**Material shown**

◇ ◇ ◇

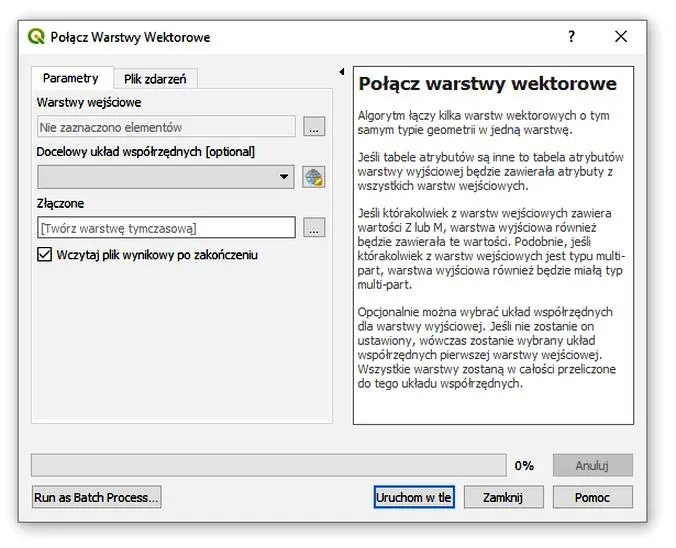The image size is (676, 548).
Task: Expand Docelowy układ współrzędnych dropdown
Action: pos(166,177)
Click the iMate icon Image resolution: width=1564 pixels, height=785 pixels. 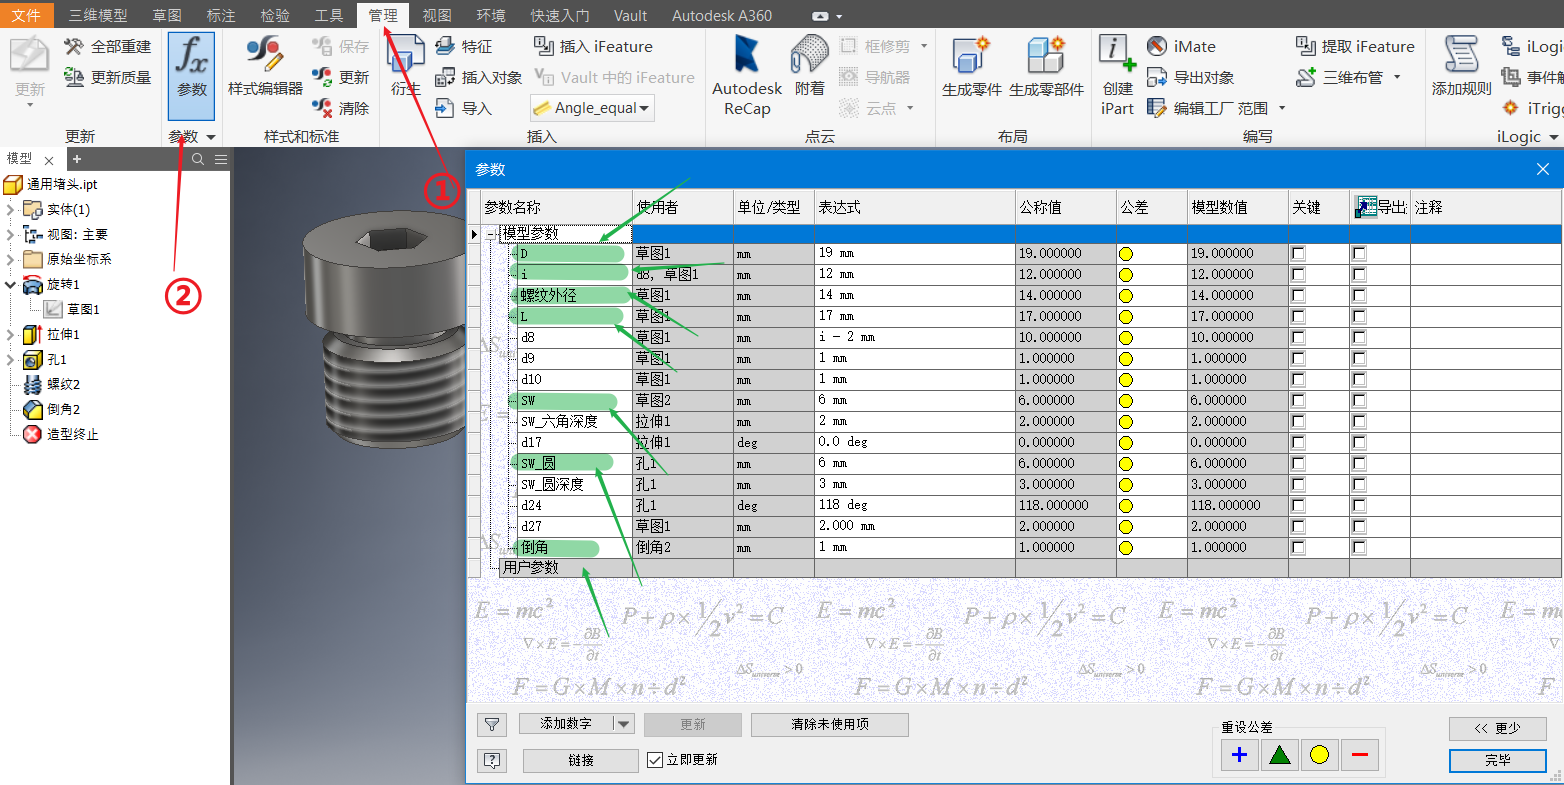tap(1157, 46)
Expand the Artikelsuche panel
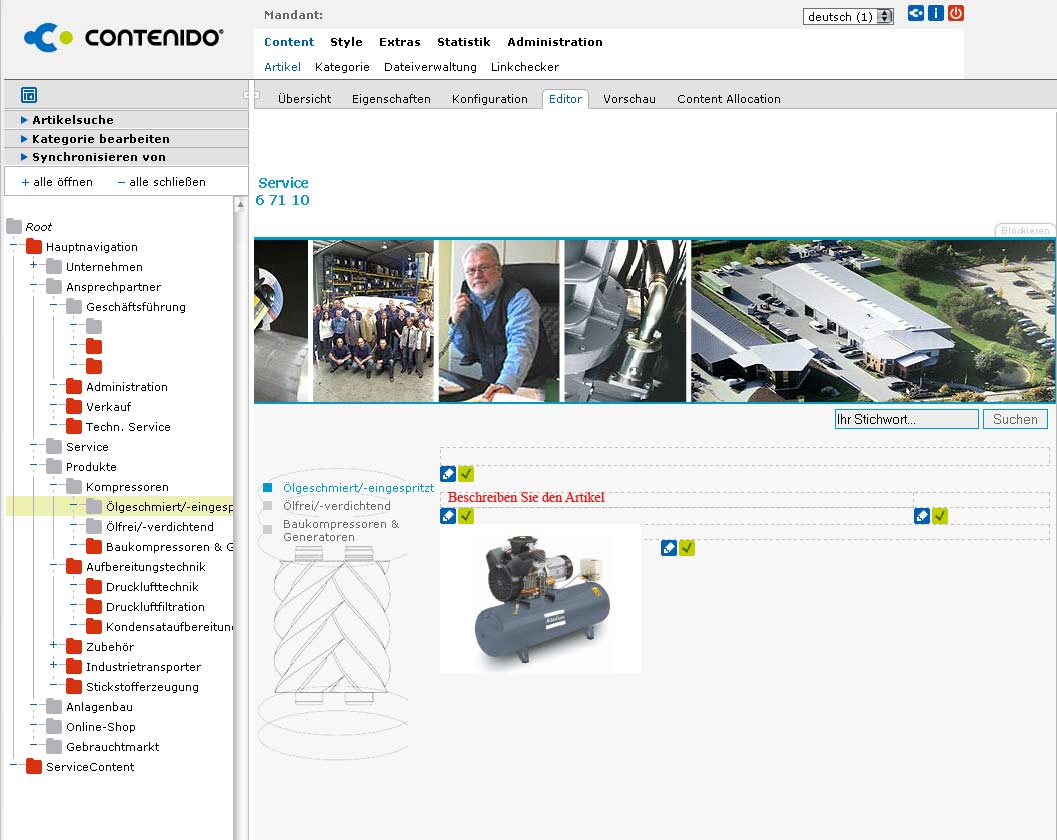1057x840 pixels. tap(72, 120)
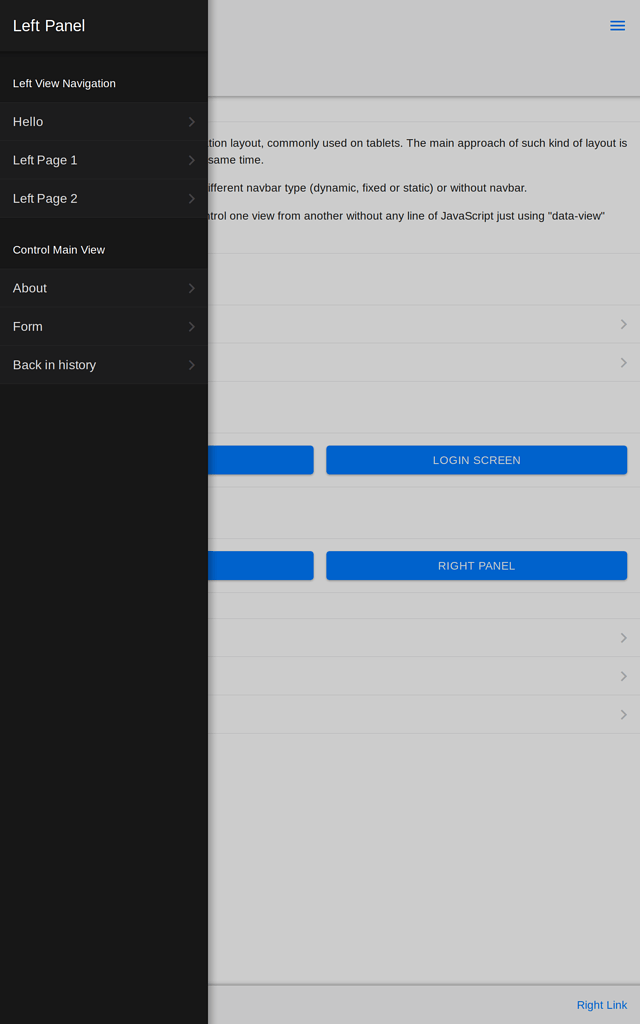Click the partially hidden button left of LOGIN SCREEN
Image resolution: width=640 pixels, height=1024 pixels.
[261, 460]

◇ ◇ ◇

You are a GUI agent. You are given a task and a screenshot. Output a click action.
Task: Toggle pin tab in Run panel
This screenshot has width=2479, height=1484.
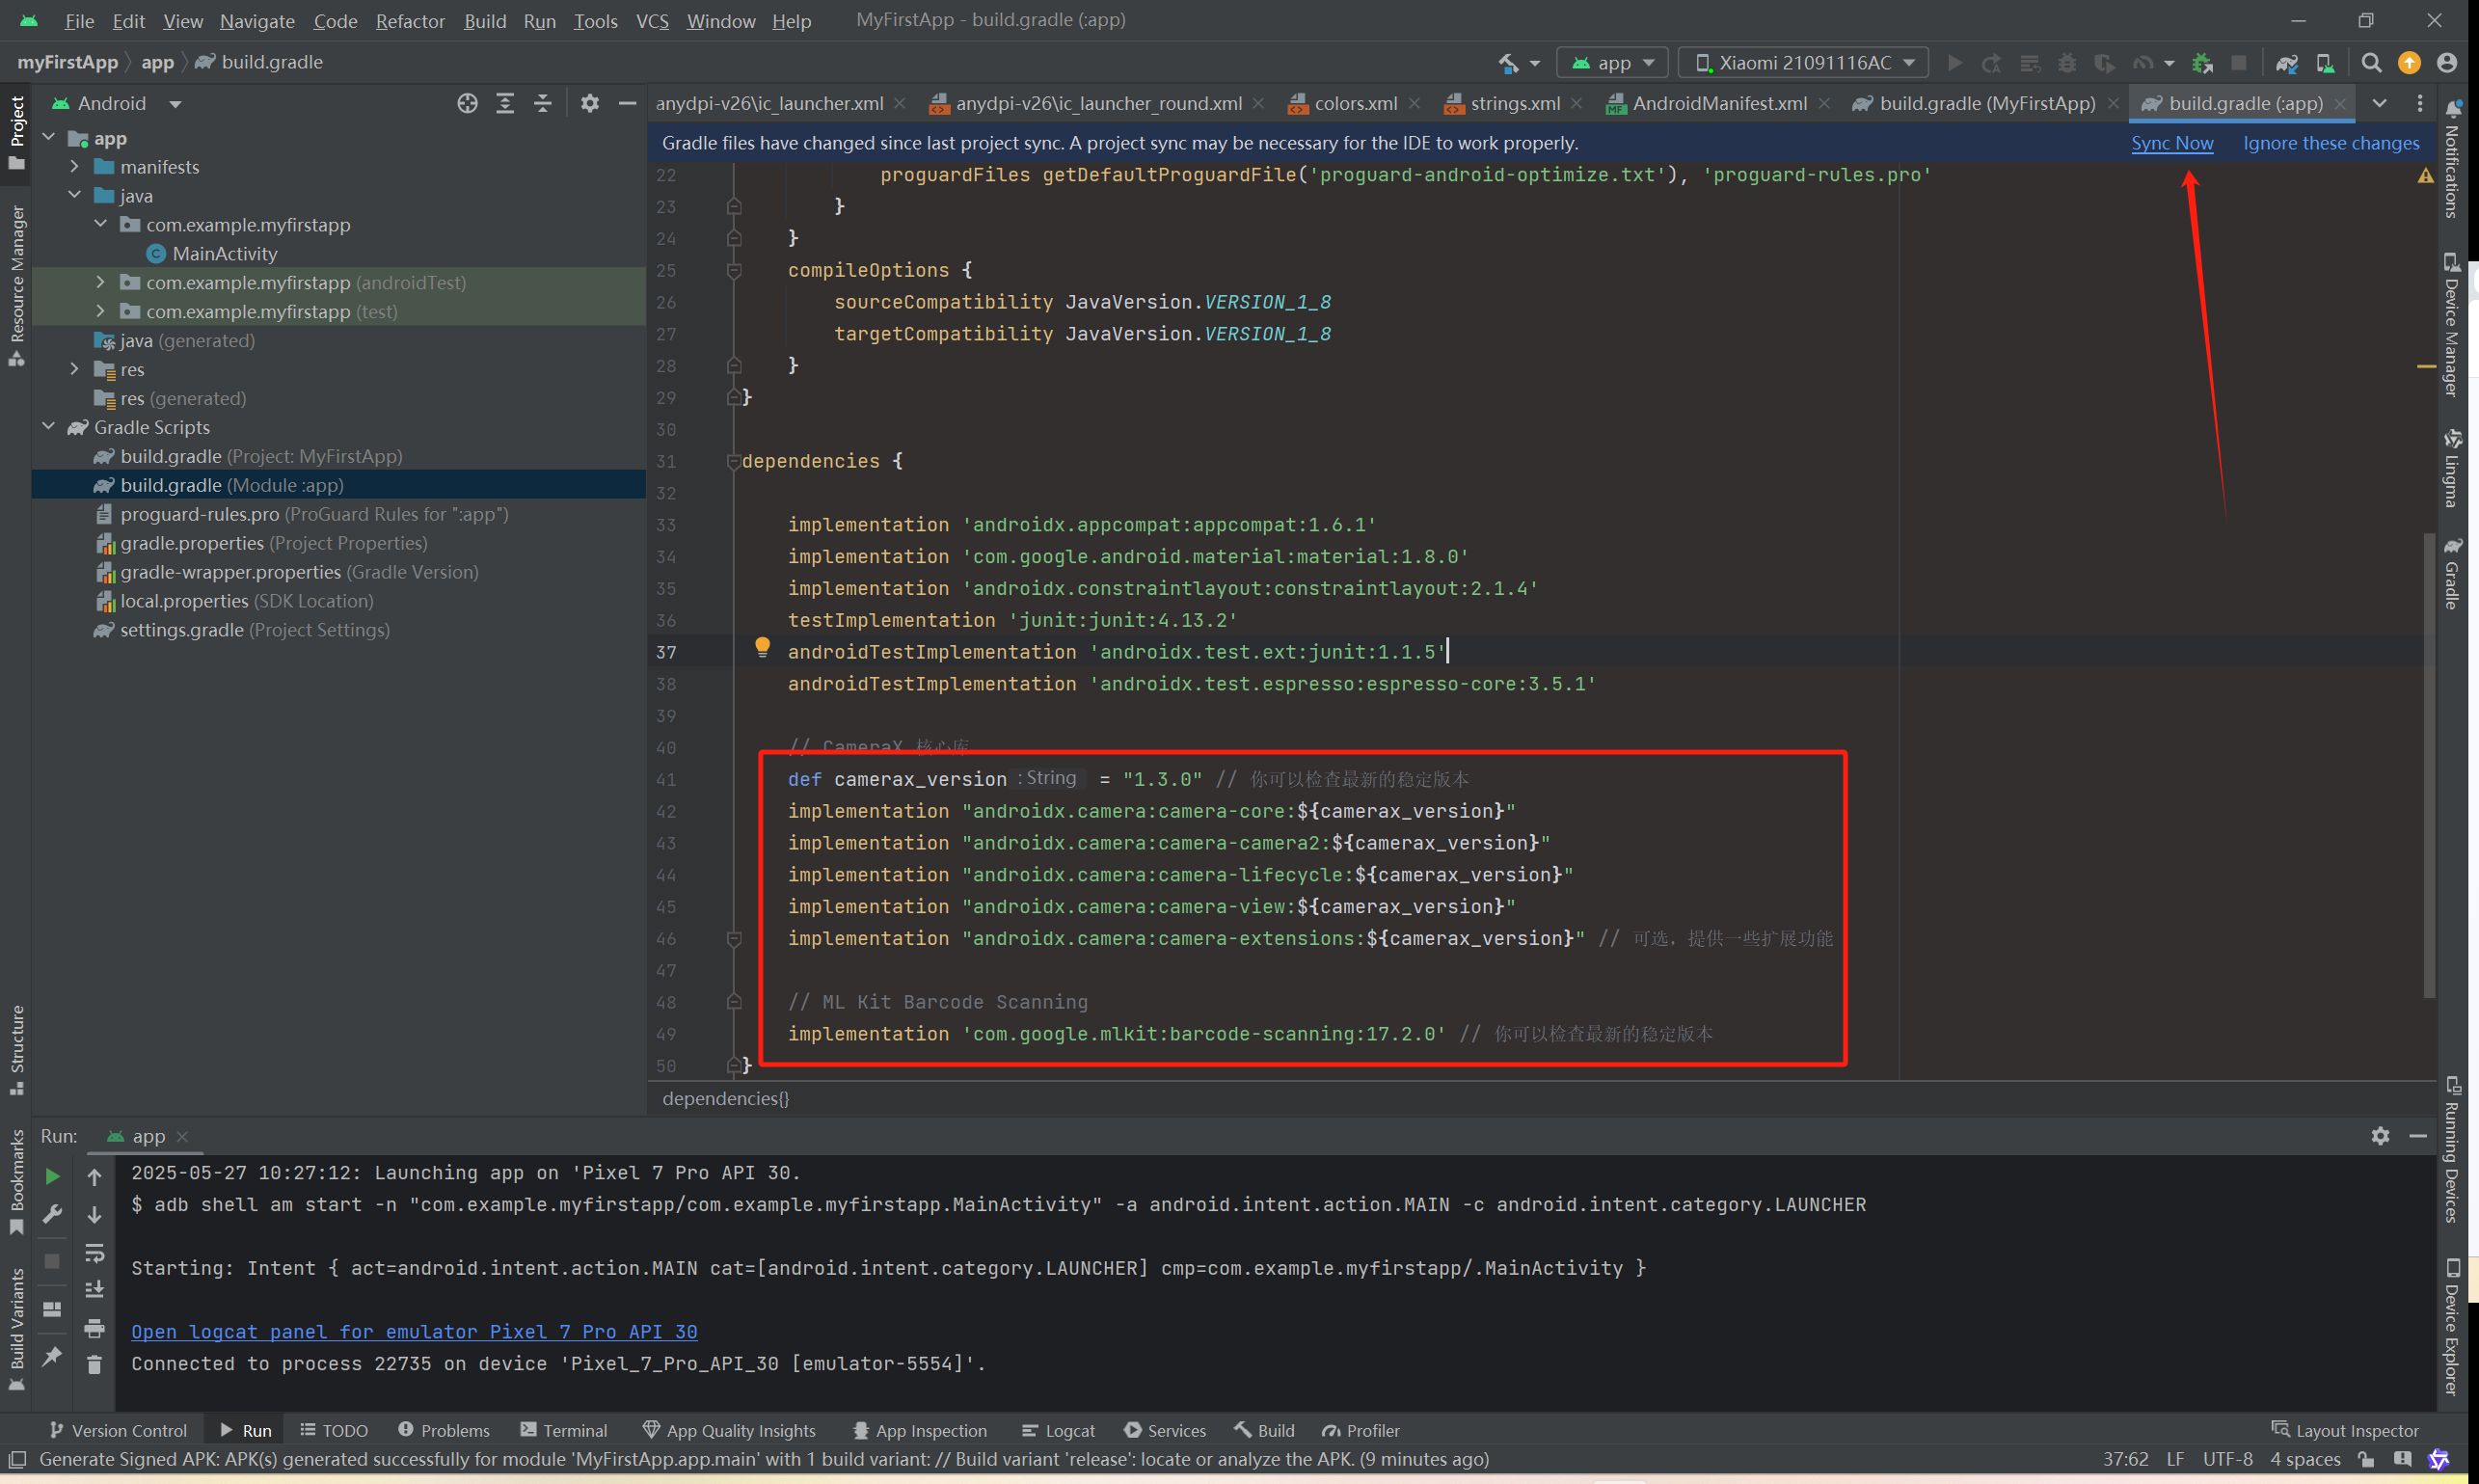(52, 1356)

◇ ◇ ◇

**To do**
How many lines in the entries above contain the word "screenshot"? Reply with the number alone.

**Expected output**
2